L’activité robotique peut-elle s’autoréguler ou faut-il créer un cadre juridique spécifique ? Peut-elle susciter de nouveaux types de rapports sociaux ? Quelles réponses à ces évolutions le droit pourra-t-il apporter ? Jeremy Bensoussan, avocat à la Cour d’appel de Paris, directeur du Département Technologies robotiques au sein du cabinet Alain Bensoussan Avocats Lexing répond à nos questions. Il était l’un des intervenants du café économique organisé le 15 mars 2016 sur le thème la robotique. Interview.

L’essor actuel de la robotique conduit à s’interroger sur le droit applicable. Selon vous, le droit en vigueur est-il adapté ?

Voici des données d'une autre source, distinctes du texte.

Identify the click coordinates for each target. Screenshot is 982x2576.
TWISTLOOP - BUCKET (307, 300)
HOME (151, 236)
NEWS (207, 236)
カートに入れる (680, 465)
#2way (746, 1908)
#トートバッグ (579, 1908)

« A l’exception notamment de la régulation actuellement applicable aux drones aériens civils et celle, à venir, relative aux véhicules à délégation partielle ou totale de conduite, il existe encore assez peu de corpus normatif spécialement architecturé pour une technologie robotique donnée. Il faut essentiellement considérer des corpus de règles qui n’ont été ni pensés ni adoptés spécialement pour la robotique. Et, puisque le robot, qui renvoie sur le plan technique à une réalité protéiforme  peut faire l’objet d’une multitude de qualifications différentes, activant autant de régimes juridiques associés, c’est la capacité de ces régimes à prendre correctement en charge les spécificités des technologies robotiques qui est en jeu. Ceci implique d’opérer cette vérification au regard des différentes branches du droit qui peuvent se trouver activées, celle de la propriété intellectuelle, de la responsabilité, de la protection des données personnelles notamment.

Si la robotique actuellement déployée semble, par exemple, pouvoir être encadrée par les régimes de responsabilité en vigueur, cette situation a néanmoins vocation à se dégrader à mesure que l’autonomie dont peut être dotée le robot gagnera en intensité.

A titre d’illustration, les voitures autonomes aujourd’hui, qui impliquent la présence d’un conducteur humain en capacité de reprendre le contrôle du véhicule en désactivant la technologie de conduite autonome et, demain, les voitures-robot, pour lesquelles cette désactivation n’est plus envisagée, ne peuvent être correctement régies par la loi relative à l’indemnisation des victimes d’accidents de la circulation. La problématique majeure réside dans l’identification du débiteur de la dette d’indemnisation et, le cas échéant, dans la répartition de cette dette, si l’accident intervient alors que la technologie de conduite autonome était activée dès lors qu’il n’y a plus, à proprement parler, de conducteur.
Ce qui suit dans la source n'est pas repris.